> [COMPLETE THE FOLLOWING]:
1 - Do these statements agree with the article on camping at northern Ontario provincial parks? Answer yes or no for each, quoting the deciding words from the article: (a) Gravelle met with Gilles Bisson on Monday. (b) The NEOMA meeting took place in Timmins. (c) Tidewater park is in Moosonee.
2 - In the article on camping at northern Ontario provincial parks, who is named as president of the Federation of Northern Ontario Municipalities?
3 - Carry the article on camping at northern Ontario provincial parks forward from its last sentence.

> [EXCERPT TO READ]:
—————
Public urged to keep on pressuring government on camping issue – by Wayne Snider (Timmins Daily Press – October 19, 2012)

The Daily Press is the city of Timmins broadsheet newspaper.

IROQUOIS FALLS – The Minister of Natural Resources is listening to what Northerners have to say about losing camping privileges at area provincial parks. But citizens need to keep pressuring the government to save these campsites.

This was the message conveyed at Friday’s meeting of the Northeastern Ontario Municipal Association (NEOMA) in Iroquois Falls.

On Thursday, Natural Resources Minister Michael Gravelle met with Timmins Mayor Tom Laughren, chairman of NEOMA, and Kapuskasing Mayor Al Spacek, president of the Federation of Northern Ontario Municipalities. This came on the heels of a meeting between Gravelle and MPP Gilles Bisson (NDP — Timmins-James Bay) on Monday.

Local provincial parks impacted by the cost-cutting decision include Ivanhoe Lake in Foleyet, Greenwater in Cochrane, Rene Brunelle in Kapuskasing, Fushimi Lake in Hearst, The Shoals in Chapleau and Tidewater in Moosonee. Other parks on the list are Caliper Lake in Nestor Falls, Mississagi in Elliot Lake, Obatang between Wawa and White River, and Springwater in Midhurst.

“What we included in our presentation was a little bit of dialogue on the discrepancies in the numbers by the province as to the cost of these parks and the revenue, based on the 2011 parks report created by the government … so that they need to re-check these numbers,” Laughren said at the meeting.
—————
> [DATA PROVIDED]:
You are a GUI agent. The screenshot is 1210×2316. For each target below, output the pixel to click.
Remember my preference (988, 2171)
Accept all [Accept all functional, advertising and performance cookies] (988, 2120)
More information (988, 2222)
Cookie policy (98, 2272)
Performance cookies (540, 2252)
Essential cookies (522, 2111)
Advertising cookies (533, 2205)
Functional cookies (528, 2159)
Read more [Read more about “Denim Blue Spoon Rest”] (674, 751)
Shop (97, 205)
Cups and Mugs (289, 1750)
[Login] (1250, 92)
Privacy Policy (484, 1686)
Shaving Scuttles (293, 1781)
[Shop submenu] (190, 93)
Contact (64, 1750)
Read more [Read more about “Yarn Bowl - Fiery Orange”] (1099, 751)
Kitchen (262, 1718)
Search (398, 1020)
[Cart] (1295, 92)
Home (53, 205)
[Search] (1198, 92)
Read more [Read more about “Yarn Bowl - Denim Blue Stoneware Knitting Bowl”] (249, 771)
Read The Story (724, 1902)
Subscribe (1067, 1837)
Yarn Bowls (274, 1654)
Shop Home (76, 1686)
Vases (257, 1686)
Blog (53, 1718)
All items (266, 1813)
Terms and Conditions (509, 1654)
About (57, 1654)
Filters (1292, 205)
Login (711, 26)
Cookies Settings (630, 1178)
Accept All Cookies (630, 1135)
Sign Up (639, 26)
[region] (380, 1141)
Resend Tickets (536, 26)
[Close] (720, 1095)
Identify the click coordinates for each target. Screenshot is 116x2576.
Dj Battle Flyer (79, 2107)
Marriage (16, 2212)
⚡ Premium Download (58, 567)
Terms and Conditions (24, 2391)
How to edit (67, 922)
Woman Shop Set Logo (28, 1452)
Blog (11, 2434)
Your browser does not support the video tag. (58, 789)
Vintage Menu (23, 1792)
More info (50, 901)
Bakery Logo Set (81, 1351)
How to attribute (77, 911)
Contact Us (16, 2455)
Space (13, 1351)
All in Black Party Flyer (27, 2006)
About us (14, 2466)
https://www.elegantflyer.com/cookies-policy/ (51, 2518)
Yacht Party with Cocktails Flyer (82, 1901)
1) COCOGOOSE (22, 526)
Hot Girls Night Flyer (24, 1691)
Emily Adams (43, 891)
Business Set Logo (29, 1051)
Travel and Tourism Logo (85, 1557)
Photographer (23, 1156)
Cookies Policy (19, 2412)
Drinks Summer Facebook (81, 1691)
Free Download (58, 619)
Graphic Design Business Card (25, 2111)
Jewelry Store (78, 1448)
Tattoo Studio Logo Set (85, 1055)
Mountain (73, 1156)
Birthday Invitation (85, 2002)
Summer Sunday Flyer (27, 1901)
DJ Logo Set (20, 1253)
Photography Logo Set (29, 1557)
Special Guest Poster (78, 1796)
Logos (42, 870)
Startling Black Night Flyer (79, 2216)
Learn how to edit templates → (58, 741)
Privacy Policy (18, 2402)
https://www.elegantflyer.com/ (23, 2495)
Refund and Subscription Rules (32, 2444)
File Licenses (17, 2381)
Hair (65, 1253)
—————
> [ANSWERS BELOW]:
1 -
(a) Yes: "a meeting between Gravelle and MPP Gilles Bisson (NDP — Timmins-James Bay) on Monday."
(b) No: "Friday’s meeting of the Northeastern Ontario Municipal Association (NEOMA) in Iroquois Falls."
(c) Yes: "Tidewater in Moosonee."

2 - Kapuskasing Mayor Al Spacek.

3 -
“We also talked about the impact this would have on Northerners … and at the public meeting in Timmins, they (members of the public) indicated they would be willing to participate in civil disobedience to save their parks.

“The third thing, we felt that if they had dialogue ahead of time that there are solutions to make up the funding.

“He was very receptive and is willing to look at some of the solutions we put forth in the document.”

Spacek, in a phone interview, talked about the presentation.

“The minister seemed impressed by the quality and calibre of the submission,” he said. “Their rationale is that these parks are too costly to run. We think they can break even or even turn a profit.”

Among the recommendations is an increase in the number of seasonal camping passes sold, which is currently limited to 25% of the total number of campsites.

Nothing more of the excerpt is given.